● **ASSIGNED TASK 1**: Please copy the coral reef scope note word for word, from "This one broke" up to and including "survey: <survey_id>-<station> (e.g.".
● **ASSIGNED TASK 2**: Name every Locationdex kind that the coral reef scope note lists as preceding coral_reef_station.

● **TEXT SEGMENT**:

====

Scope freeze — coral_reef_station Locationdex (6th Locationdex kind)
Decided 2026-06-27 (Mike pasted the data.gov record + ruled "build small standalone
Locationdex now"). Source = EPA's 2011 probabilistic coral-reef condition survey along the
southern coast of Puerto Rico. The 6th Locationdex kind (docs/locationdex-framework.md) after
neutron_monitor, tide_gauge, magnetic_observatory, streamgauge, radiation_monitor. The slot is a
PLACE: one reef survey station.
This one broke the session's NARS water-quality pattern (it's coral-reef ecology, not water chemistry; one region; one year), so the shape was an explicit categorization call — Mike chose a standalone Locationdex over parking it.
Slot
One (reef station) slot. Slot id is namespaced by survey: <survey_id>-<station> (e.g.
pr2011-1), so stations from different surveys never collide in the file-per-slot store. Region
- survey year are slot fields, not the slot key.

====

● **SOURCE DATA**:
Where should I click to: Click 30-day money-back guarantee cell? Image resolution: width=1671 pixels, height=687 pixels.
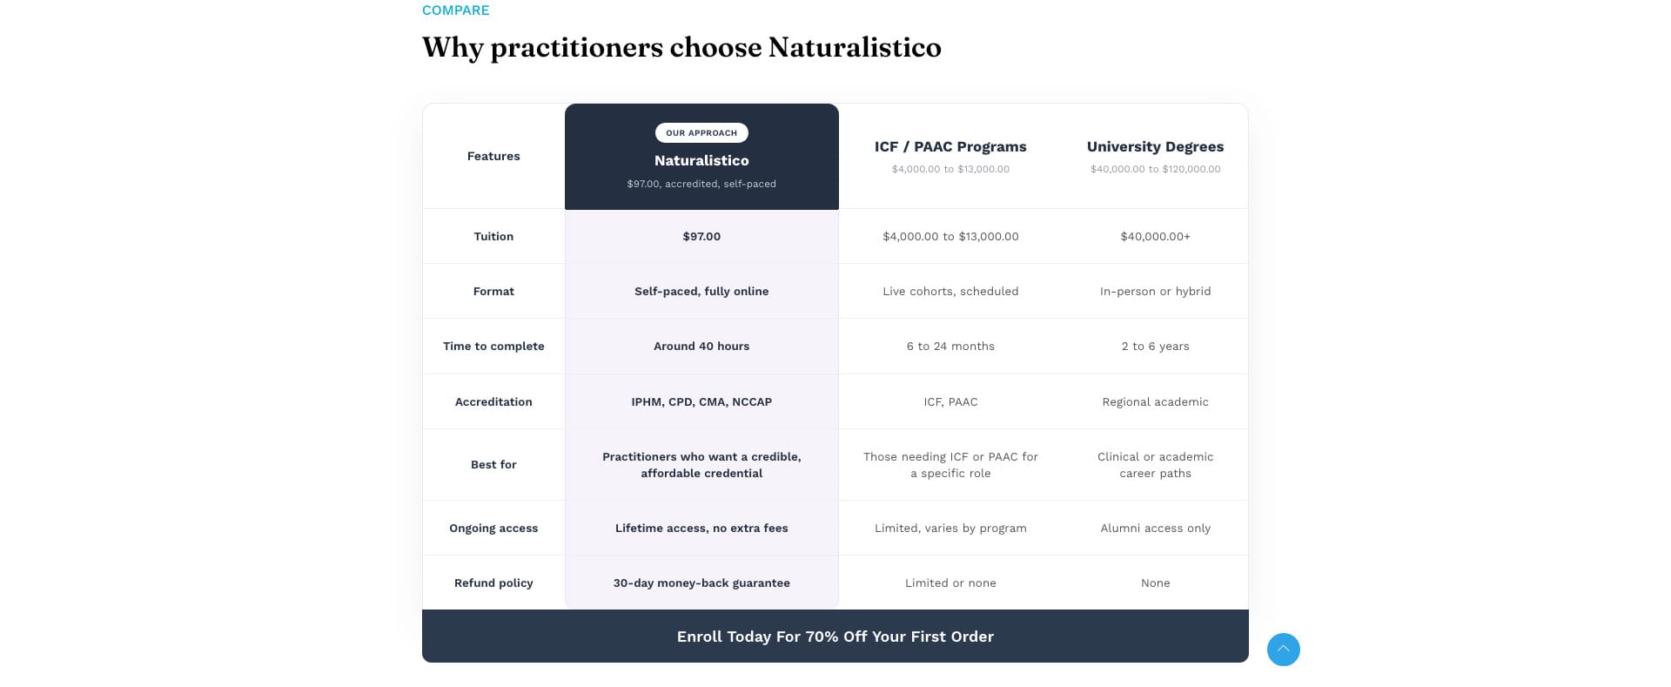pos(701,583)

====

● **RESULT 1**:
This one broke the session's NARS water-quality pattern (it's coral-reef ecology, not water chemistry; one region; one year), so the shape was an explicit categorization call — Mike chose a standalone Locationdex over parking it.
Slot
One (reef station) slot. Slot id is namespaced by survey: <survey_id>-<station> (e.g.

● **RESULT 2**: neutron_monitor, tide_gauge, magnetic_observatory, streamgauge, radiation_monitor